Now in our organization’s quality management team, we use Web 2.0/Enterprise 2.0 IT tools to stay current with emerging trends in quality and certifications. That includes ISO & ASQ’s RSS feeds& Twitter streams, Sharepoint wiki’s etc. I shared some of these experiences at a Knowledge Management conference, ACTKM10 in Canberra Australia last October. Back In the office, we’ve had robust debates on future directions to keep improving. We cannot afford to stand still – currently we’re looking to a maturity matrix tool as part of our internal quality audit program.
2.0 The Library Manager of the University where I served on the governing Council was totally committed to the quality paradigm. The Library won the Australian Quality Award and later the University Administration department was certified to ISO 9001. No doubt exposure to the Library’s National Quality Award raised the quality paradigm within the university campus.
3.0 Sadly the third organization, a local City Council did not maintain the commitment – it had been regarded as a leader in the field in Australia not only in winning the Australian Quality Award but in other innovative operational ways as well. As an elected Local Government Councillor I was very proud that the City won the Australian Quality Award. Unfortunately the quality vision was lost with the departure of the Lord Mayor to State Government. So winning the award ended up being only a project – it needs to be a process without a sunset.
No, we shouldn’t immediately dismiss the value of quality awards like Baldridge, nor tag all award winners as “oncers”. We have awards in so many fields of endeavour such as sport –so why not quality? Over the last year or so we’ve seen the effect of large organizations dropping the quality ball. Unimaginable human consequences and more, rippling through economies and the environment. We need organizations to aspire to quality performance and recognition helps. We need Quality role models to be the “light on the hill” for others.
Of course awards such as Baldridge may need to evolve, just as we found with the Australian Quality Awards becoming the Business Excellence Awards.
Over the last week I have been very privileged to work with experts from the international quality family. They have travelled from across the globe to Sydney Australia to participate in ISO TC 176 SC2’s activities. We’ve been led by Nigel Croft, assisted by Charles Corrie & Jose Dominguez in imagining possibilities for a future ISO 9001. My team from India, Indonesia, Colombia, UK, Denmark, USA, South Africa, UK & Australia, has been led by a Spaniard. It has been inspiring to meet people like Lorrie Hunt & Denise Robitaille, women of quality who had until now been names on articles in quality magazines to me. Our times see ethics and corporate social responsibility (ISO 26000) emerging, not to mention exploding social media/mobile web IT in quality. So lots of ideas considered this week - some may actually turn into reality and others may not.
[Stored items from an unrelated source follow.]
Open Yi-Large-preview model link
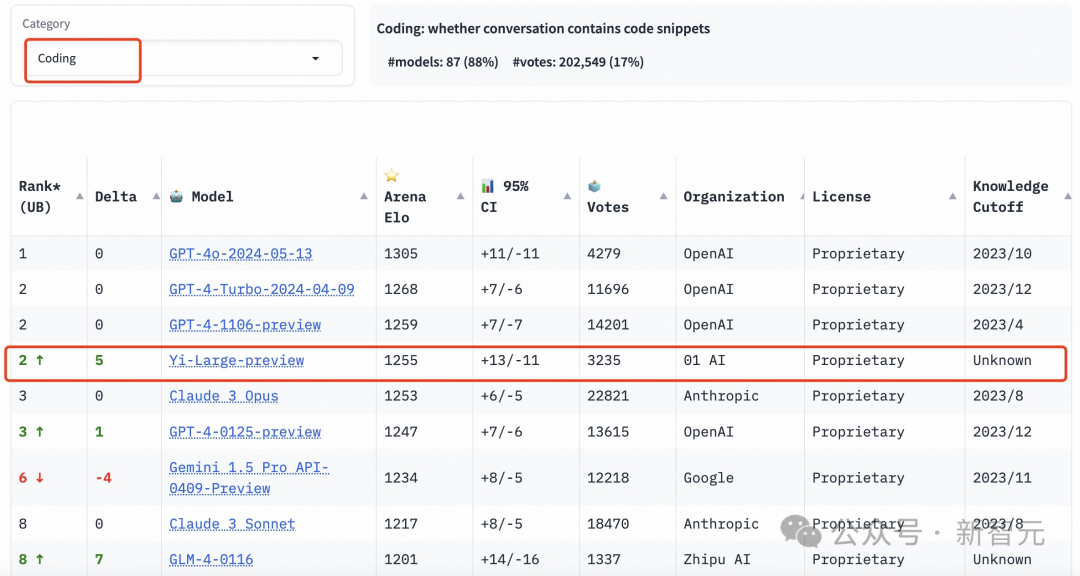Image resolution: width=1080 pixels, height=576 pixels. [236, 360]
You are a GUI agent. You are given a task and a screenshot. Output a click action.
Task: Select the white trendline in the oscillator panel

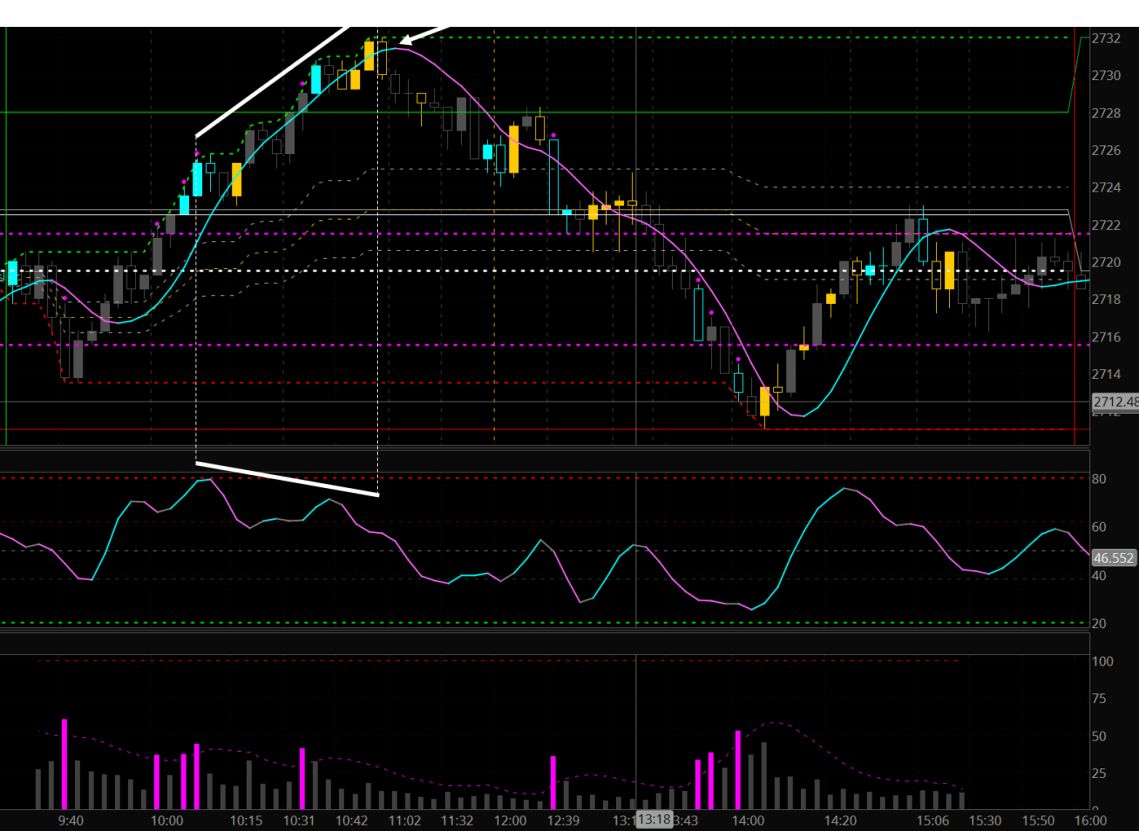click(x=287, y=478)
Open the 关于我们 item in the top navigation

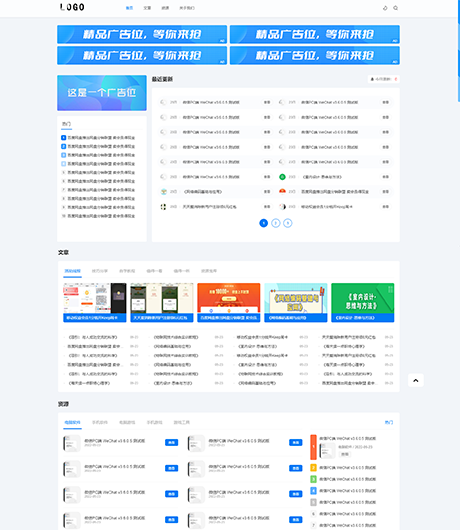coord(187,8)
But it is important to reflect & consider if there is to be innovation.
So let’s not let Baldridge go – maybe change - but not extinction !

Nov 14, 2010

Global Influential Voices - Conversations on Overcoming Crises - Big Yellow Taxis and Can ASQ Beat the Race to the Bottom

I've been updating my Facebook page - moving it beyond just family and school friends as colleagues wanted to friend me. So I've created some lists including an engineering / quality management list - which includes Quality bodies such as ISO & ASQ. I've been following both of them on Twitter but wasn't so sure about Facebook - but more professional bodies seem to be moving beyond their webpages into LinkedIn and then over to Facebook, Twitter, RSS & YouTube. Time had come to make some lists.



I'm in manufacturing and I've been a member of online digital global communities for about 15 years now in Web 1.0 and Web 2.0 worlds. And I continue to be delighted at the generosity of my buddies across the world. I've learned so much from them and been happy to share in return across my professional and community involvements.

My professional world stretches from product quality control to ISO 9001 Quality Management to Records Management to Knowledge Management to Forensic Engineering to Safety Management. I've really needed to learn from others in a more informal way, especially in the Global Financial Crisis era which trashed our formal training budgets.

So my membership of ASQ, an organization of quality professionals, has been an absolute life saver with its amazing breadth of online resources available to members globally. Recently I gave a presentation at a Knowledge Management conference in Canberra Australia on how social media tools have helped me to efficiently monitor emerging trends in quality management & technical barriers to trade. I need this in order to be on top of international trade trends in order to help my company gain & maintain access to international markets, via achieving 3rd Party certifications such as the EU's CE Mark.
As an Australian member of ASQ I was recently honored to be invited to participate in the ASQ Global Influential Voices program - (see our Moderator Paul's first blog). So I am delighted to be able to give back to those in ASQ Communities who have helped so many of us in the recent difficult years. And I find it incredible that I can be reading what quality guru's like Denis Arter are saying in almost real time. He's no longer just a book on my Quality Management bookshelf - but a real authentic person.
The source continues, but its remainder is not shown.